Había en aquella época cierto profesor de anatomía, que actuaba fuera de la universidad, al cual designaré aquí con la letra K. Posteriormente su nombre fue bastante conocido. El hombre que lo llevaba merodeó, disfrazado, por las calles de Edimburgo, mientras la muchedumbre que aplaudía la ejecución de Burke pedía a gritos la sangre de su patrón. Pero el señor K. estaba entonces en la cresta de la ola; disfrutaba de una popularidad debida en parte a su propio talento y habilidad, y en parte a la incompetencia de su rival, el catedrático de la universidad. Los estudiantes, al menos, confiaban en él y el propio Fettes creía, y hacía creer a otros, haber puesto los cimientos de su éxito cuando se granjeó el favor de aquel hombre de fama meteòrica.

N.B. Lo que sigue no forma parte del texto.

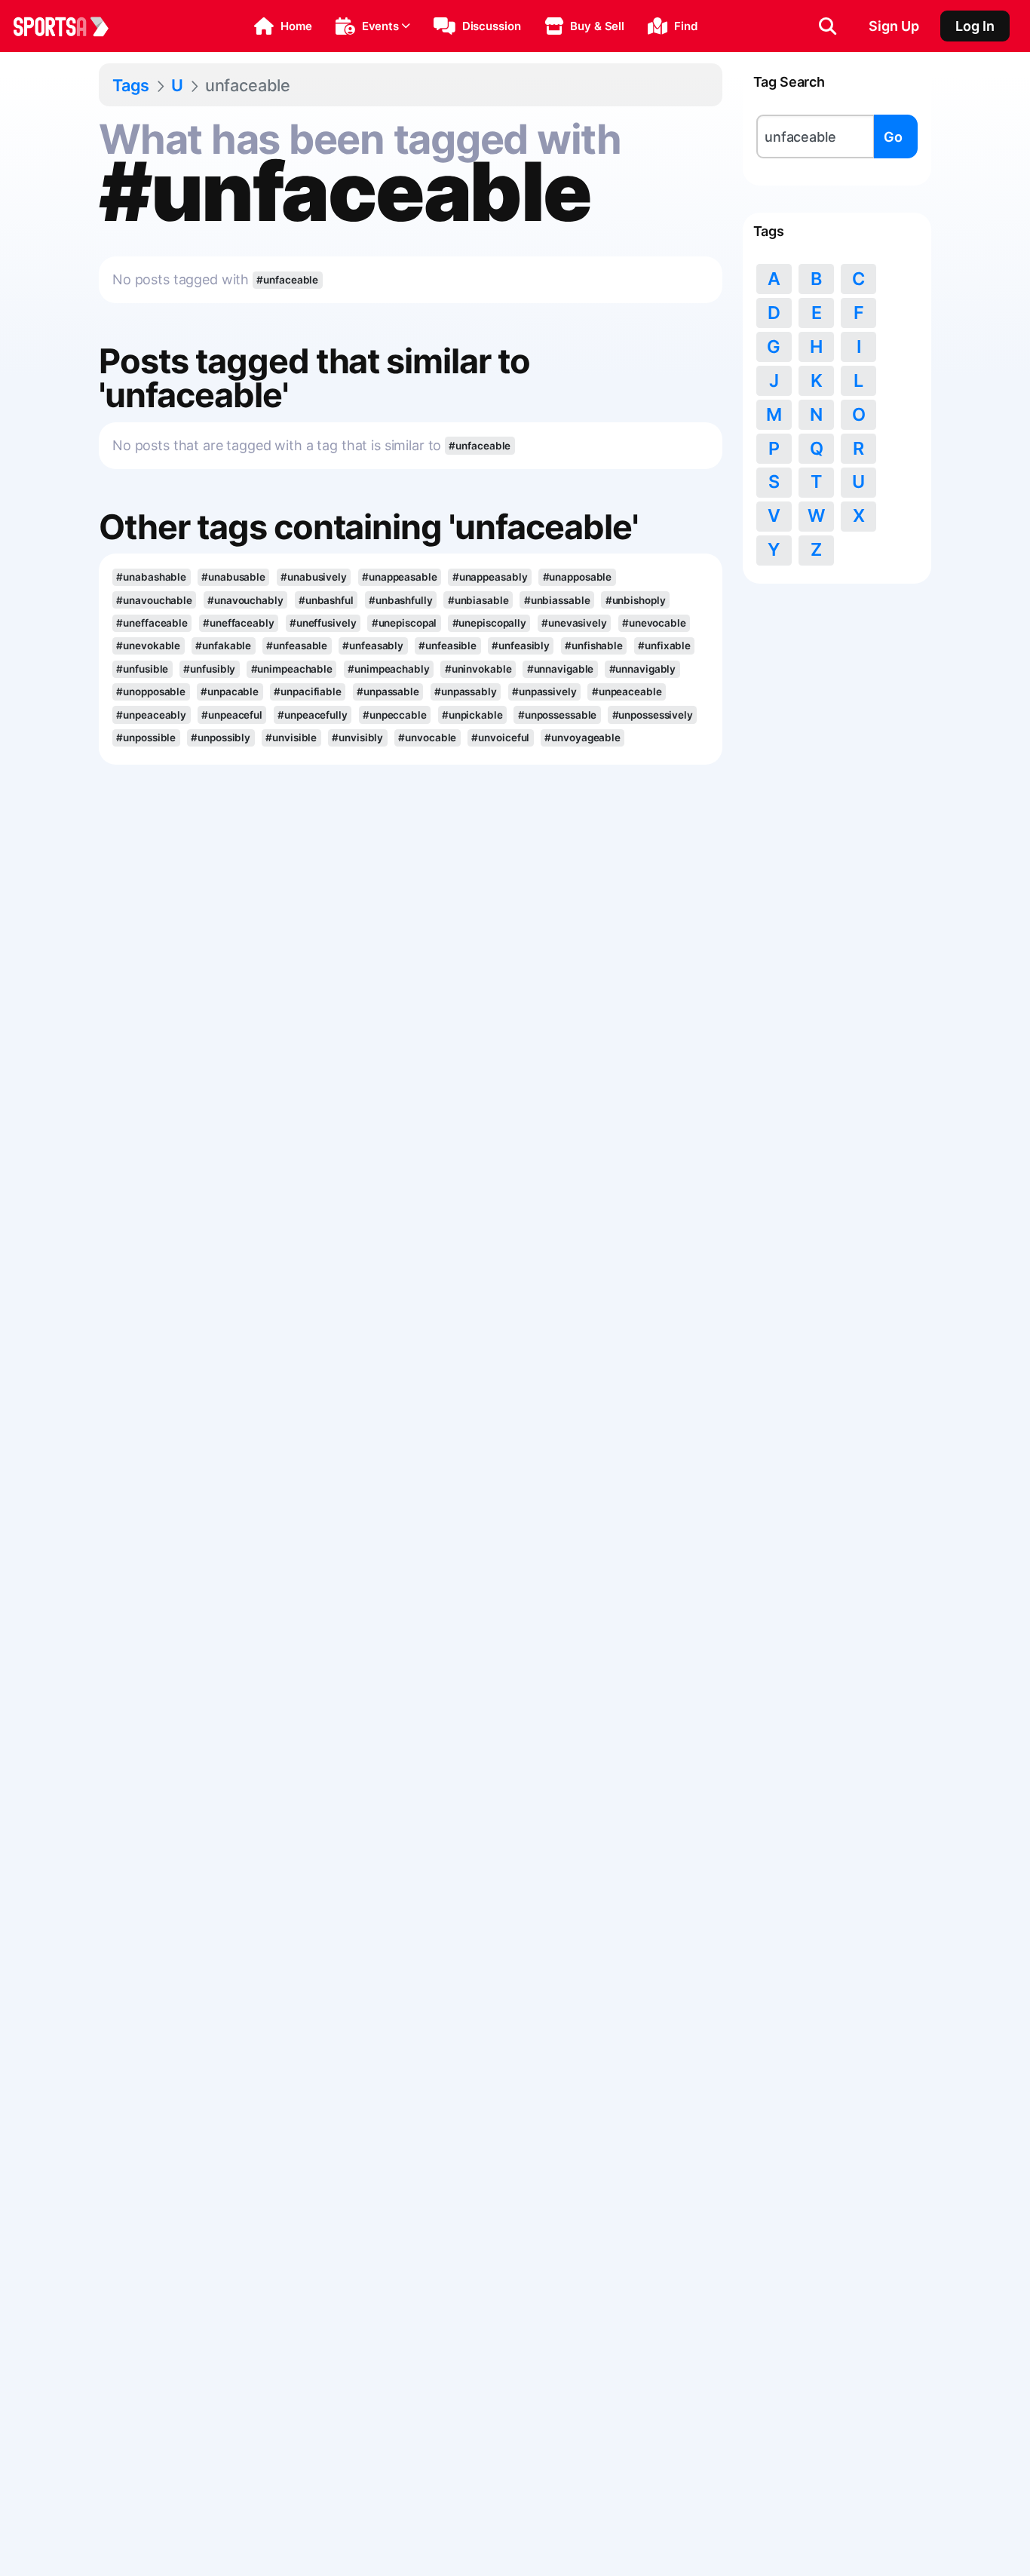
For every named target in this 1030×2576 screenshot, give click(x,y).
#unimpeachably (389, 669)
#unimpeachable (292, 669)
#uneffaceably (238, 623)
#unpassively (544, 691)
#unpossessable (557, 715)
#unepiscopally (489, 623)
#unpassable (388, 691)
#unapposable (577, 577)
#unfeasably (372, 645)
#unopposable (150, 691)
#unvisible (291, 737)
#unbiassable (557, 600)
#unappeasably (490, 577)
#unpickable (472, 715)
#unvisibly (357, 737)
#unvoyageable (582, 737)
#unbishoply (635, 600)
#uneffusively (323, 623)
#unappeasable (399, 577)
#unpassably (465, 691)
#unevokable (148, 645)
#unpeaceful (231, 715)
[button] (283, 26)
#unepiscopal (404, 623)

El señor K. era tan bon vivant como consumado profesor; disfrutaba lo mismo con una alusión maliciosa que con una cuidadosa preparación. En ambos cometidos, Fettes gozaba merecidamente de su reconocimiento, y al segundo año de su asistencia a clase ocupaba el cargo, a media jornada, de segundo auxiliar de prácticas o subadjunto.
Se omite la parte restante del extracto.